Swift right main fuel tank removed


I received an email a few days ago asking if I was still around and flying since it has been so long since I last posted an article. I just looked and can’t believe it has been almost a year and a half. My apologies….

I did write an article during the first week in January but I never published it – I was concerned that the information I had put into it might encourage a non-mechanic Swift owner to take on a project that they were neither qualified nor capable of accomplishing correctly and would end up with an unairworthy airplane or worse.

That article was about my need to take at least one wing off my plane (I did both) to fix a main fuel tank leak. I had gone out to the airport to go flying and found a puddle of fuel on the hangar floor – not a good sign during your preflight.

It turns out that a crack had developed on the top rear of the right main fuel tank (my plane also has outer wing aux fuel tanks, an STC from Merlin Products). Fixing the leak required removing the outer wing panel, which in turn required disconnecting the aileron and removing the wing flap. That was followed by removing the end rib on the center section, disconnecting all of the fuel lines and vent lines to the tank and then removing the tank. Of course, draining all the fuel out of the tanks was the first step – and as expected, the tanks were full (52 gallons minus what was on the floor)

Since I only wanted to do this process once, I also removed the left main fuel tank using the same process – though that one included removing the fuel filler assembly.

I took both tanks to a fellow IA who had experience welding these tanks. He accomplished the repair and then we pressure tested both tanks to make sure we didn’t miss anything. I inspected the repair IAW AC 43.13 and wrote up the repair on an FAA Form 337 – Repairing fuel tanks is a major repair. (14 CFR Part 43, Appendix A (b)(xxviii))

I then reversed the process and put everything back together. I refilled the tanks over several days, checking each day for another puddle or leak but found none. I did a really thorough preflight and flight control check and made a successful test flight. I was back in business.

Of course, by then COVID was well established and the air quality here in Reno was absolutely terrible because of all the fires. That pretty much shut down my flying for the majority of the summer. I did manage to get in the air enough to complete a phase of the WINGS program which qualified as my Flight review.

Between the winter temperatures and the wild swings in weather we have been having I am just managing to keep my landing currency but not much else. The price of 100LL now isn’t helping either.

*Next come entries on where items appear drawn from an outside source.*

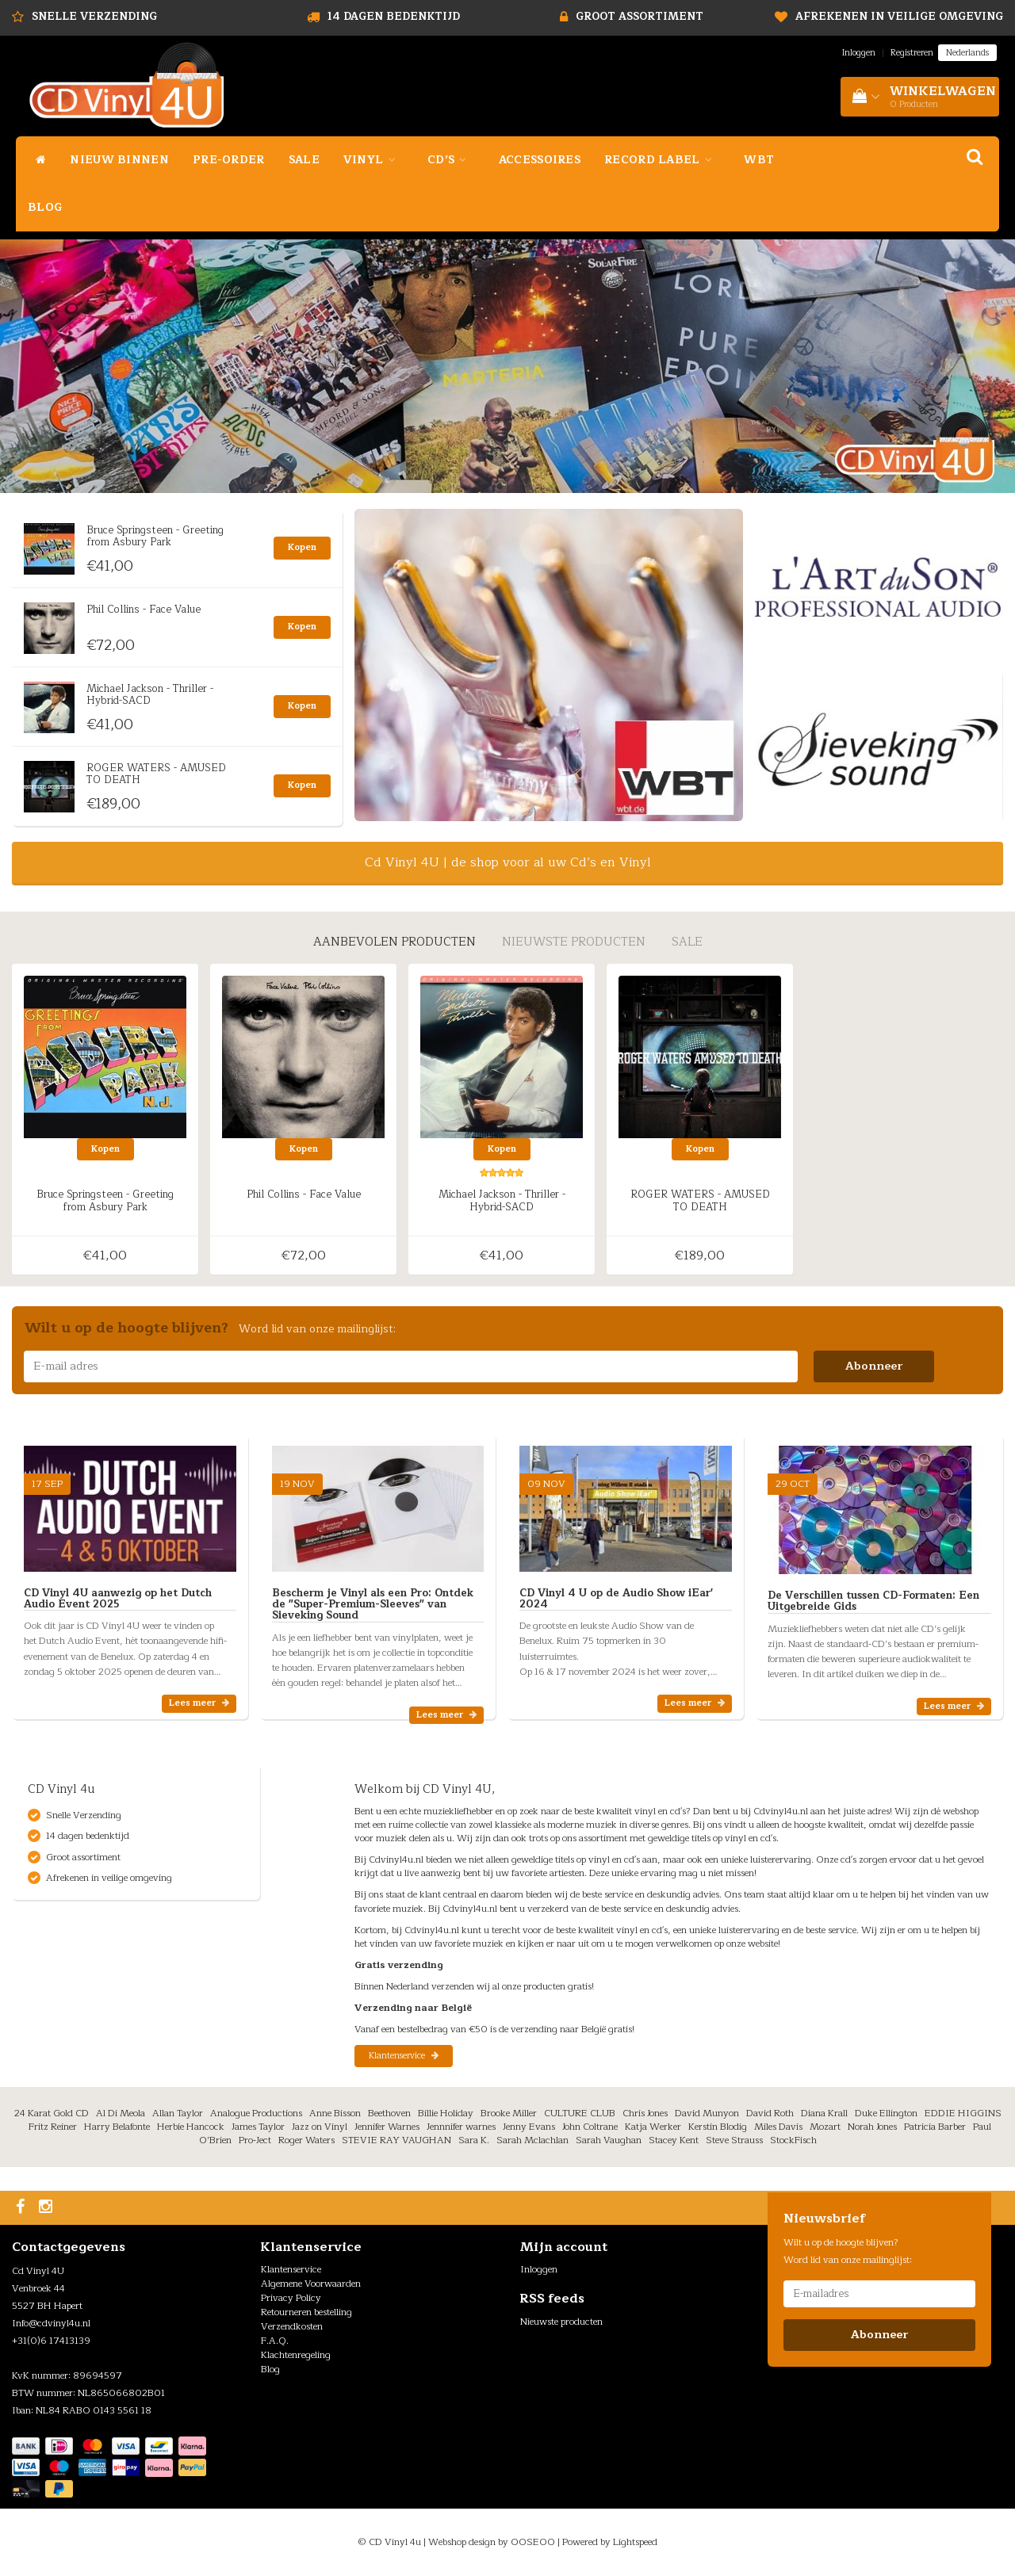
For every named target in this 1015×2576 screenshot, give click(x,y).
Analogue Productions (256, 2113)
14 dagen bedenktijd (393, 16)
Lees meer (199, 1702)
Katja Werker (653, 2127)
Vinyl (373, 160)
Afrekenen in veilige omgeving (899, 16)
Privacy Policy (291, 2298)
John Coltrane (590, 2127)
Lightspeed (635, 2542)
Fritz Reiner (53, 2127)
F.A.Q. (275, 2341)
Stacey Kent (674, 2140)
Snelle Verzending (94, 16)
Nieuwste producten (561, 2321)
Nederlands (967, 52)
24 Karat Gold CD (51, 2113)
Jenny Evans (529, 2127)
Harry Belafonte (117, 2127)
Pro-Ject (255, 2140)
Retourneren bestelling (306, 2312)
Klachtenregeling (296, 2355)
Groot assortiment (639, 16)
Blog (45, 207)
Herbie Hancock (190, 2127)
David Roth (770, 2113)
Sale (304, 160)
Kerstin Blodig (717, 2127)
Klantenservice (404, 2055)
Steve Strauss (734, 2140)
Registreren (912, 52)
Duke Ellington (886, 2113)
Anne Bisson (335, 2113)
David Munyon (707, 2113)
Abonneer (873, 1366)
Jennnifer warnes (461, 2127)
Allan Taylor (177, 2113)
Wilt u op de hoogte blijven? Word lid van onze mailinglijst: (847, 2251)
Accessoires (539, 160)
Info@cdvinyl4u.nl (51, 2323)
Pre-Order (229, 160)
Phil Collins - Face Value (143, 609)
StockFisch (793, 2140)
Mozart (825, 2127)
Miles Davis (778, 2127)
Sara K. (473, 2140)
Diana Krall (824, 2113)
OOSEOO (533, 2542)
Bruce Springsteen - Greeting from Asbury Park (155, 536)
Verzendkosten (292, 2326)
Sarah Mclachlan (532, 2140)
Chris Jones (645, 2113)
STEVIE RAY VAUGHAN (396, 2140)
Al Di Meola (120, 2113)
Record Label (662, 160)
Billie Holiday (445, 2113)
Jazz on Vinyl (319, 2127)
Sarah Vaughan (609, 2140)
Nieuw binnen (119, 160)
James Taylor (258, 2127)
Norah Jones (872, 2127)
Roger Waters (306, 2140)
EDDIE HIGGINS (963, 2113)
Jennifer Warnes (386, 2127)
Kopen (302, 547)
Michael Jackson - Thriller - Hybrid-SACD (149, 694)
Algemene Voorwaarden (311, 2283)
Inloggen (858, 52)
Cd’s (451, 160)
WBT (759, 160)
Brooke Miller (509, 2113)
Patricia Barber (935, 2127)
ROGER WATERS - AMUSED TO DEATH (156, 773)
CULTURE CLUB (579, 2113)
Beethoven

Swift flight on April 29, 2022

I managed to get into the air last Thursday for about an hour. The AWOS said the winds were variable at 4 kts but it sure wasn’t that at 8500′. My head hit the hatch twice as I flew around the area so I headed back to the airport, did a couple of patterns and called it a day. Turbulence in the mountains isn’t fun.

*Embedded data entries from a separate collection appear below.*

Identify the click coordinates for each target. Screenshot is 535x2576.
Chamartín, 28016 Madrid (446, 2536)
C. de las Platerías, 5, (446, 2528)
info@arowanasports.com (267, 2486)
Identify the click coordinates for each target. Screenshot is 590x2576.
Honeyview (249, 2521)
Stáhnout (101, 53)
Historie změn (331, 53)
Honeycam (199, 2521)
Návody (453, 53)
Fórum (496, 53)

Today the AWOS says the winds are from 250 deg at 20G27 and tomorrow it is supposed to get windy with gusts in the 40-50 kt range, including LLWS, blowing dust, etc. Reasonable flying weather is supposed to be back in about 4 days.

The good news is the temperatures have been warm and we have no snow on the ground nor is there a forecast showing any appreciable snow or rain on the horizon. That is also the bad news. It looks like it could be another bad fire year out here in the west. The Reno-Stead tanker base is in operation waiting for their first call. With the forecasted dry winds I hope it’s not this weekend.